EXERCISE: Would you restate the data exactly as given?

Pixel coordinate grounding data:

---+---

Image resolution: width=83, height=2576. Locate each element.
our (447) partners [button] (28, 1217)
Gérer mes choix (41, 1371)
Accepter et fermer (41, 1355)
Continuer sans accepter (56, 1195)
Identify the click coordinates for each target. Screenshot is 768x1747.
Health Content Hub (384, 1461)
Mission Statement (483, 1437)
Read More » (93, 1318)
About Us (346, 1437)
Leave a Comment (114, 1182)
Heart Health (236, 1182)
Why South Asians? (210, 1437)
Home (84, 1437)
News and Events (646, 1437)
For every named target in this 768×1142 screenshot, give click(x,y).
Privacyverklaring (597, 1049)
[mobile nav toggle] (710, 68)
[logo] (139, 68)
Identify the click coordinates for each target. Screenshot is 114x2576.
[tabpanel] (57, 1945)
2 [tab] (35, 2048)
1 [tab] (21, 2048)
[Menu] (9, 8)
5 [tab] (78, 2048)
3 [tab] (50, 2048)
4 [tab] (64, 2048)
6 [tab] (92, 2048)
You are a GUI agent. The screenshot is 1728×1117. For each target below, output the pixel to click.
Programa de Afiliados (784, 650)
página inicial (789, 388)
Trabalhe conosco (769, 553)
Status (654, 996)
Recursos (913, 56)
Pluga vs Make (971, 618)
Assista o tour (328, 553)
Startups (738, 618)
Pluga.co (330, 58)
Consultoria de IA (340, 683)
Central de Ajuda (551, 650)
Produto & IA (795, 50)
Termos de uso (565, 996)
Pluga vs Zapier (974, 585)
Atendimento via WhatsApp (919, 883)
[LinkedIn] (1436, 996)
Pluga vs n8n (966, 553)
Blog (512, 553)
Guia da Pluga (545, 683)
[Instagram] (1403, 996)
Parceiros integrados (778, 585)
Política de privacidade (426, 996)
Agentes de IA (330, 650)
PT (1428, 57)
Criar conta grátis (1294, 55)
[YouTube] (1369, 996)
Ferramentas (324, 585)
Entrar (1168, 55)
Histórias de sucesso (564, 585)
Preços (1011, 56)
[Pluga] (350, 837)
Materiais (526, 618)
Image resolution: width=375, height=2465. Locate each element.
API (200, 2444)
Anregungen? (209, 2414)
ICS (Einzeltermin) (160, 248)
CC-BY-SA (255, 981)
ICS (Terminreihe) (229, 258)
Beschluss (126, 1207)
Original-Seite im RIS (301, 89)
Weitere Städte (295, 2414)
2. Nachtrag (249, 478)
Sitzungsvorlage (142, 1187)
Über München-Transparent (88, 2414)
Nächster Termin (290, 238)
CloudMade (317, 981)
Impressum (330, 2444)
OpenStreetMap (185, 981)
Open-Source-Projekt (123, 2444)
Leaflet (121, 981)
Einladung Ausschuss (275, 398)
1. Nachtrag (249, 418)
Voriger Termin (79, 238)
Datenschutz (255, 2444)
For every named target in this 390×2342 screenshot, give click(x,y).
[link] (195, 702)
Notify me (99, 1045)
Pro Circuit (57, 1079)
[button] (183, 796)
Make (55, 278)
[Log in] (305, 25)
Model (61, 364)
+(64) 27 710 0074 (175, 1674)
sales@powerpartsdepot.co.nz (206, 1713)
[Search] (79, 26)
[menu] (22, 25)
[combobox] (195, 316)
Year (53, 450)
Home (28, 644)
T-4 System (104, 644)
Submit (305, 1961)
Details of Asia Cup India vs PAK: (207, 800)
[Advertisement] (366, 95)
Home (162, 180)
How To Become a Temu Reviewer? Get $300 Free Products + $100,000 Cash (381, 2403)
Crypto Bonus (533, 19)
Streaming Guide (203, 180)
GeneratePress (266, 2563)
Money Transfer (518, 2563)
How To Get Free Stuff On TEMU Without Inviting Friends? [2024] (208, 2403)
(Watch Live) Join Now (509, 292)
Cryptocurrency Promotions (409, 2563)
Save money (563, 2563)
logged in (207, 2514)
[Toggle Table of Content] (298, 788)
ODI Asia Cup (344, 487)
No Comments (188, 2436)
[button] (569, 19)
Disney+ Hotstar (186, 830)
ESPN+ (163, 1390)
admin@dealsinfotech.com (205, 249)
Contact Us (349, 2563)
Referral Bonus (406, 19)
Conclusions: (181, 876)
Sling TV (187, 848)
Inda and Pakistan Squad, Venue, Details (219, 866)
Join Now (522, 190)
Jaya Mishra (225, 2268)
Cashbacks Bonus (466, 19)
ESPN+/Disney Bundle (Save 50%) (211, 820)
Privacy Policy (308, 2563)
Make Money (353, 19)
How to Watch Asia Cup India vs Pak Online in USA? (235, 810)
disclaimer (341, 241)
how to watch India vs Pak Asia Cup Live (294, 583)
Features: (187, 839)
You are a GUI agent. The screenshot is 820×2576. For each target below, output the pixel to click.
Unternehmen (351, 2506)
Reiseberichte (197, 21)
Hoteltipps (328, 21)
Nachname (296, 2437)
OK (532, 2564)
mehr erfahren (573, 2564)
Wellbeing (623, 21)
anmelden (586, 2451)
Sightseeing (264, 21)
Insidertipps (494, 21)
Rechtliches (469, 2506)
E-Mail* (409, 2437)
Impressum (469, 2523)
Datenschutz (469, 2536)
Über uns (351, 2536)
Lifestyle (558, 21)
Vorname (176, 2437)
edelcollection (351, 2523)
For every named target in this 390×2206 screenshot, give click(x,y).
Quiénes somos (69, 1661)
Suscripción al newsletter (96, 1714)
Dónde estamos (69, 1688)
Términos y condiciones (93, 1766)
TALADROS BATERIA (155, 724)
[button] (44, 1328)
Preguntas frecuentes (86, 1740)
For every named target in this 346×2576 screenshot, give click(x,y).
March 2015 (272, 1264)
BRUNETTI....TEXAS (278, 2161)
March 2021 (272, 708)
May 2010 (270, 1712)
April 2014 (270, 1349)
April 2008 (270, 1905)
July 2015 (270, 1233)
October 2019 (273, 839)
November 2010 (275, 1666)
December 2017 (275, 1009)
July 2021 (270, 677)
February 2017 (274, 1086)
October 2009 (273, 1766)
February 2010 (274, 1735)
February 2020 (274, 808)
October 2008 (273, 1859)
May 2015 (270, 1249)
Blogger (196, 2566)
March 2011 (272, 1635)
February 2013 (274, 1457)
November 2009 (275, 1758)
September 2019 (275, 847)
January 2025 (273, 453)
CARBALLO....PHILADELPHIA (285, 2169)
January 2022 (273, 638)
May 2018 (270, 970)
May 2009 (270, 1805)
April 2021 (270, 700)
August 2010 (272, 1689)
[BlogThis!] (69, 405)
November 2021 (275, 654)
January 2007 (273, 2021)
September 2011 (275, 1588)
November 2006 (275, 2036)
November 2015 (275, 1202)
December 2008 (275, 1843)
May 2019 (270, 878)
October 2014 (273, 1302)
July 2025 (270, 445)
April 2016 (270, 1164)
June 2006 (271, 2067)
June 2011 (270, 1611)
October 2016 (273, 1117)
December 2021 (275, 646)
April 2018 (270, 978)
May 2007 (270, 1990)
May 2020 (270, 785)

---+---

EXPECTED OUTPUT:
Image resolution: width=83, height=2576. Locate each element.
our (447) partners [button] (28, 1217)
Gérer mes choix (41, 1371)
Accepter et fermer (41, 1355)
Continuer sans accepter (56, 1195)
Identify the click coordinates for each target. Screenshot is 768x1747.
Health Content Hub (384, 1461)
Mission Statement (483, 1437)
Read More » (93, 1318)
About Us (346, 1437)
Leave a Comment (114, 1182)
Heart Health (236, 1182)
Why South Asians? (210, 1437)
Home (84, 1437)
News and Events (646, 1437)
For every named target in this 768×1142 screenshot, give click(x,y).
Privacyverklaring (597, 1049)
[mobile nav toggle] (710, 68)
[logo] (139, 68)
Identify the click coordinates for each target. Screenshot is 114x2576.
[tabpanel] (57, 1945)
2 [tab] (35, 2048)
1 [tab] (21, 2048)
[Menu] (9, 8)
5 [tab] (78, 2048)
3 [tab] (50, 2048)
4 [tab] (64, 2048)
6 [tab] (92, 2048)
You are a GUI agent. The screenshot is 1728×1117. For each target below, output the pixel to click.
Programa de Afiliados (784, 650)
página inicial (789, 388)
Trabalhe conosco (769, 553)
Status (654, 996)
Recursos (913, 56)
Pluga vs Make (971, 618)
Assista o tour (328, 553)
Startups (738, 618)
Pluga.co (330, 58)
Consultoria de IA (340, 683)
Central de Ajuda (551, 650)
Produto & IA (795, 50)
Termos de uso (565, 996)
Pluga vs Zapier (974, 585)
Atendimento via WhatsApp (919, 883)
[LinkedIn] (1436, 996)
Pluga vs n8n (966, 553)
Blog (512, 553)
Guia da Pluga (545, 683)
[Instagram] (1403, 996)
Parceiros integrados (778, 585)
Política de privacidade (426, 996)
Agentes de IA (330, 650)
PT (1428, 57)
Criar conta grátis (1294, 55)
[YouTube] (1369, 996)
Ferramentas (324, 585)
Entrar (1168, 55)
Histórias de sucesso (564, 585)
Preços (1011, 56)
[Pluga] (350, 837)
Materiais (526, 618)
Image resolution: width=375, height=2465. Locate each element.
API (200, 2444)
Anregungen? (209, 2414)
ICS (Einzeltermin) (160, 248)
CC-BY-SA (255, 981)
ICS (Terminreihe) (229, 258)
Beschluss (126, 1207)
Original-Seite im RIS (301, 89)
Weitere Städte (295, 2414)
2. Nachtrag (249, 478)
Sitzungsvorlage (142, 1187)
Über München-Transparent (88, 2414)
Nächster Termin (290, 238)
CloudMade (317, 981)
Impressum (330, 2444)
OpenStreetMap (185, 981)
Open-Source-Projekt (123, 2444)
Leaflet (121, 981)
Einladung Ausschuss (275, 398)
1. Nachtrag (249, 418)
Voriger Termin (79, 238)
Datenschutz (255, 2444)
For every named target in this 390×2342 screenshot, give click(x,y).
[link] (195, 702)
Notify me (99, 1045)
Pro Circuit (57, 1079)
[button] (183, 796)
Make (55, 278)
[Log in] (305, 25)
Model (61, 364)
+(64) 27 710 0074 (175, 1674)
sales@powerpartsdepot.co.nz (206, 1713)
[Search] (79, 26)
[menu] (22, 25)
[combobox] (195, 316)
Year (53, 450)
Home (28, 644)
T-4 System (104, 644)
Submit (305, 1961)
Details of Asia Cup India vs PAK: (207, 800)
[Advertisement] (366, 95)
Home (162, 180)
How To Become a Temu Reviewer? Get $300 Free Products + $100,000 Cash (381, 2403)
Crypto Bonus (533, 19)
Streaming Guide (203, 180)
GeneratePress (266, 2563)
Money Transfer (518, 2563)
How To Get Free Stuff On TEMU Without Inviting Friends? [2024] (208, 2403)
(Watch Live) Join Now (509, 292)
Cryptocurrency Promotions (409, 2563)
Save money (563, 2563)
logged in (207, 2514)
[Toggle Table of Content] (298, 788)
ODI Asia Cup (344, 487)
No Comments (188, 2436)
[button] (569, 19)
Disney+ Hotstar (186, 830)
ESPN+ (163, 1390)
admin@dealsinfotech.com (205, 249)
Contact Us (349, 2563)
Referral Bonus (406, 19)
Conclusions: (181, 876)
Sling TV (187, 848)
Inda and Pakistan Squad, Venue, Details (219, 866)
Join Now (522, 190)
Jaya Mishra (225, 2268)
Cashbacks Bonus (466, 19)
ESPN+/Disney Bundle (Save 50%) (211, 820)
Privacy Policy (308, 2563)
Make Money (353, 19)
How to Watch Asia Cup India vs Pak Online in USA? (235, 810)
disclaimer (341, 241)
how to watch India vs Pak Asia Cup Live (294, 583)
Features: (187, 839)
You are a GUI agent. The screenshot is 820×2576. For each target below, output the pixel to click.
Unternehmen (351, 2506)
Reiseberichte (197, 21)
Hoteltipps (328, 21)
Nachname (296, 2437)
OK (532, 2564)
mehr erfahren (573, 2564)
Wellbeing (623, 21)
anmelden (586, 2451)
Sightseeing (264, 21)
Insidertipps (494, 21)
Rechtliches (469, 2506)
E-Mail* (409, 2437)
Impressum (469, 2523)
Datenschutz (469, 2536)
Über uns (351, 2536)
Lifestyle (558, 21)
Vorname (176, 2437)
edelcollection (351, 2523)
For every named target in this 390×2206 screenshot, give click(x,y).
Quiénes somos (69, 1661)
Suscripción al newsletter (96, 1714)
Dónde estamos (69, 1688)
Términos y condiciones (93, 1766)
TALADROS BATERIA (155, 724)
[button] (44, 1328)
Preguntas frecuentes (86, 1740)
For every named target in this 346×2576 screenshot, give click(x,y).
March 2015 (272, 1264)
BRUNETTI....TEXAS (278, 2161)
March 2021 (272, 708)
May 2010 (270, 1712)
April 2014 (270, 1349)
April 2008 (270, 1905)
July 2015 (270, 1233)
October 2019 (273, 839)
November 2010 (275, 1666)
December 2017 (275, 1009)
July 2021 (270, 677)
February 2017 (274, 1086)
October 2009 (273, 1766)
February 2010 (274, 1735)
February 2020 (274, 808)
October 2008 (273, 1859)
May 2015 (270, 1249)
Blogger (196, 2566)
March 2011 (272, 1635)
February 2013 (274, 1457)
November 2009 (275, 1758)
September 2019 (275, 847)
January 2025 (273, 453)
CARBALLO....PHILADELPHIA (285, 2169)
January 2022 (273, 638)
May 2018 (270, 970)
May 2009 (270, 1805)
April 2021 (270, 700)
August 2010 (272, 1689)
[BlogThis!] (69, 405)
November 2021 (275, 654)
January 2007 (273, 2021)
September 2011 (275, 1588)
November 2006 (275, 2036)
November 2015 (275, 1202)
December 2008 (275, 1843)
May 2019 (270, 878)
October 2014 (273, 1302)
July 2025 (270, 445)
April 2016 (270, 1164)
June 2006 (271, 2067)
June 2011 (270, 1611)
October 2016 (273, 1117)
December 2021 (275, 646)
April 2018 (270, 978)
May 2007 (270, 1990)
May 2020 (270, 785)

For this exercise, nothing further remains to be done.